When top-k retrieval returns overlapping chunks, deduplicate before sending to the LLM:

Python
from difflib import SequenceMatcher

def deduplicate_chunks(
    chunks: list[str],
    similarity_threshold: float = 0.85,
) -> list[str]:
    """Remove chunks that are highly similar to an earlier chunk."""
    unique = []
    for candidate in chunks:
        is_duplicate = any(
            SequenceMatcher(None, candidate, existing).ratio() > similarity_threshold
            for existing in unique
        )
        if not is_duplicate:
            unique.append(candidate)
    return unique


def retrieve_and_deduplicate(
    query: str,
    collection,
    top_k: int = 10,
    final_k: int = 5,
) -> list[dict]:
    results = collection.query(
        query_embeddings=[embed(query)],
        n_results=top_k,
        include=["documents", "metadatas", "distances"],
    )
    
    # Pair docs with metadata and distance
    docs = list(zip(
        results["documents"][0],
        results["metadatas"][0],
        results["distances"][0],
    ))
    
    # Deduplicate
    seen_texts = []
    deduped = []
    for text, meta, dist in docs:
        is_dup = any(
            SequenceMatcher(None, text, seen).ratio() > 0.85
            for seen in seen_texts
        )
        if not is_dup:
            deduped.append({"content": text, "metadata": meta, "distance": dist})
            seen_texts.append(text)
        if len(deduped) >= final_k:
            break
    
    return deduped

Overlap and Metadata Continuity

When indexing with overlap, carry metadata across chunks to preserve document context:

Python
def chunk_with_metadata(
    text: str,
    doc_id: str,
    source: str,
    chunk_size: int = 512,
    overlap: int = 64,
) -> list[dict]:
    token_ids = tokenizer.encode(text, add_special_tokens=False)
    chunks = []
    stride = chunk_size - overlap
    
    for i, start in enumerate(range(0, len(token_ids), stride)):
        end = min(start + chunk_size, len(token_ids))
        chunk_text = tokenizer.decode(token_ids[start:end])
        
        chunks.append({
            "id": f"{doc_id}_chunk_{i}",
            "text": chunk_text,
            "metadata": {
                "doc_id": doc_id,
                "source": source,
                "chunk_index": i,
                "token_start": start,
                "token_end": end,
                "is_first_chunk": (i == 0),
            }
        })
        
        if end >= len(token_ids):
            break
    
    return chunks

Interview Answer

"Chunk overlap prevents sentences at chunk boundaries from appearing incomplete in both adjacent chunks.
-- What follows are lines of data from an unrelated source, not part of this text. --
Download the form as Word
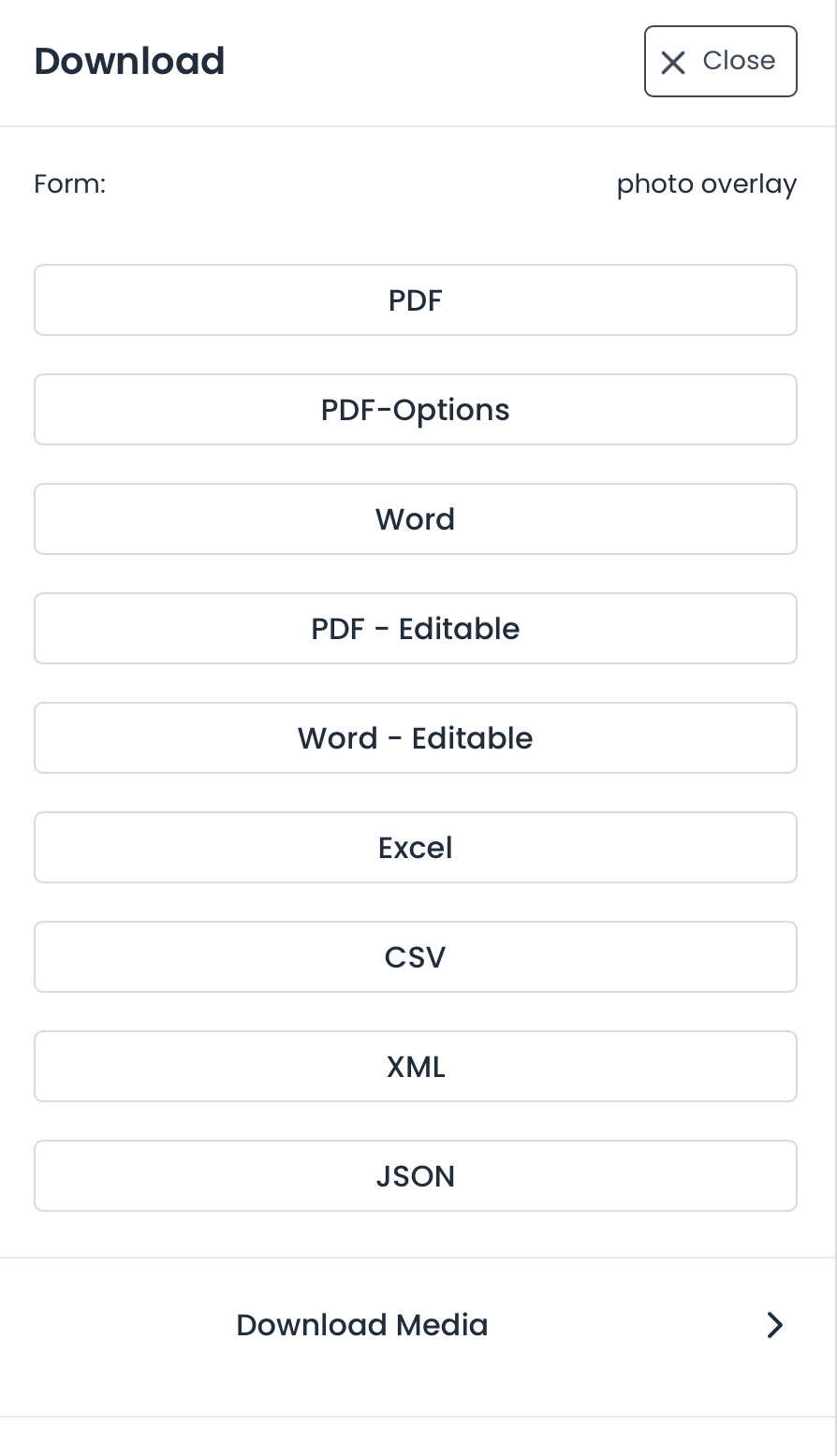837x1456 pixels. click(416, 518)
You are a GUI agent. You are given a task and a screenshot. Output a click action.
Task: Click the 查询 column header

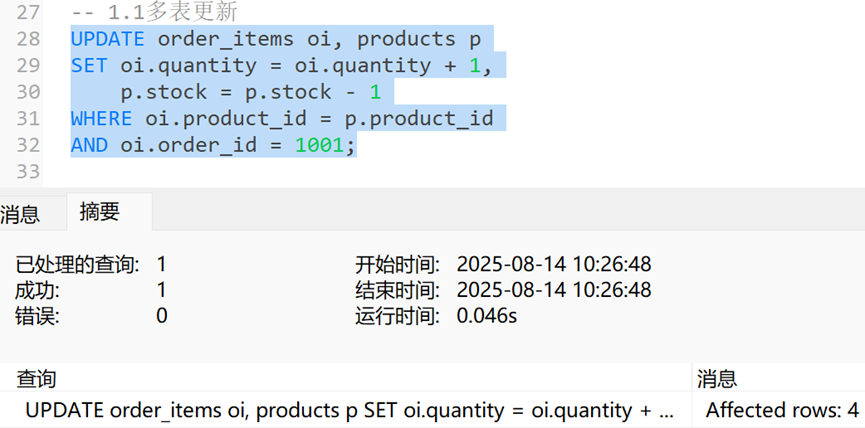(x=37, y=378)
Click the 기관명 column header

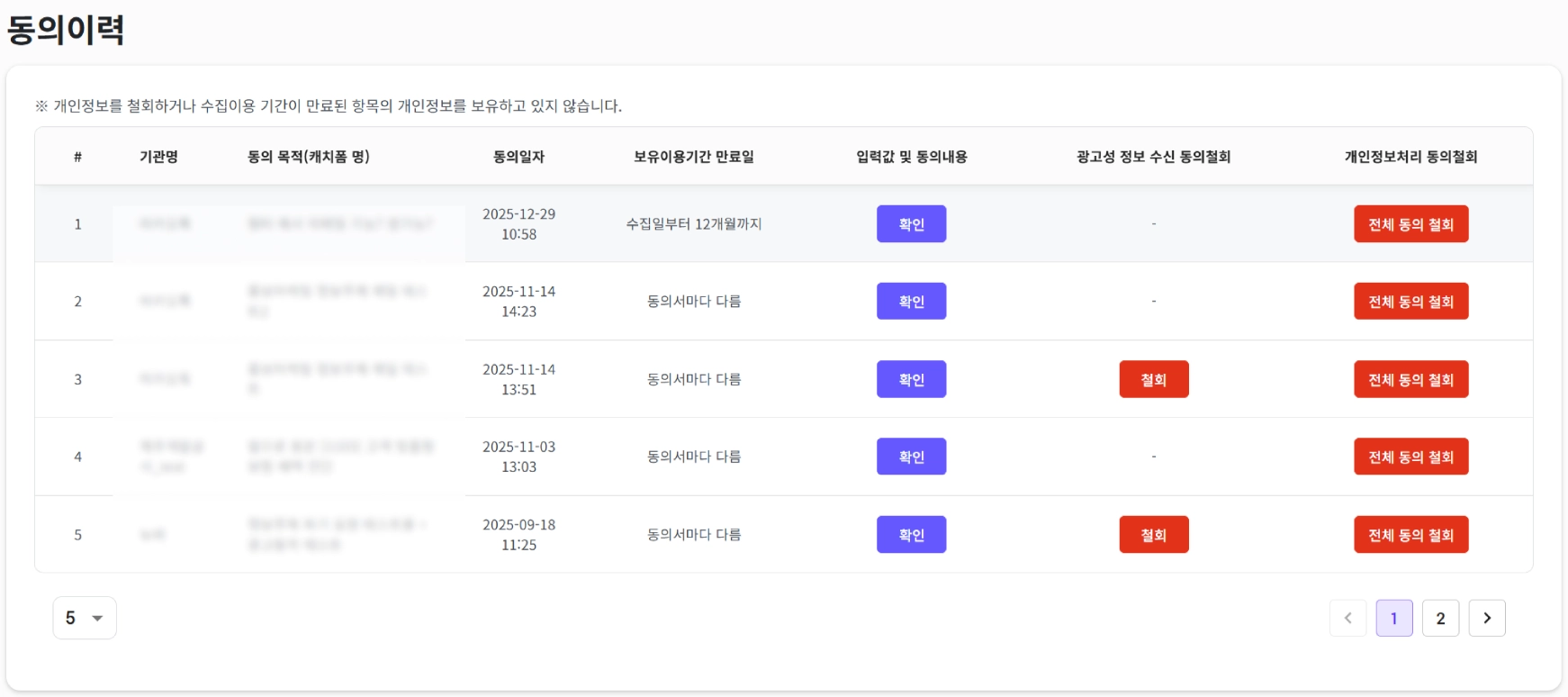point(158,157)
A query about information that straddles a boundary will still find a complete answer in an overlapping chunk. The recommended overlap is 10–20% of chunk size — enough to cover boundary sentences without creating near-duplicate chunks that pollute retrieval. When top-k retrieval returns overlapping chunks (common with high overlap), deduplicate before sending to the LLM to avoid wasting context tokens on repeated content."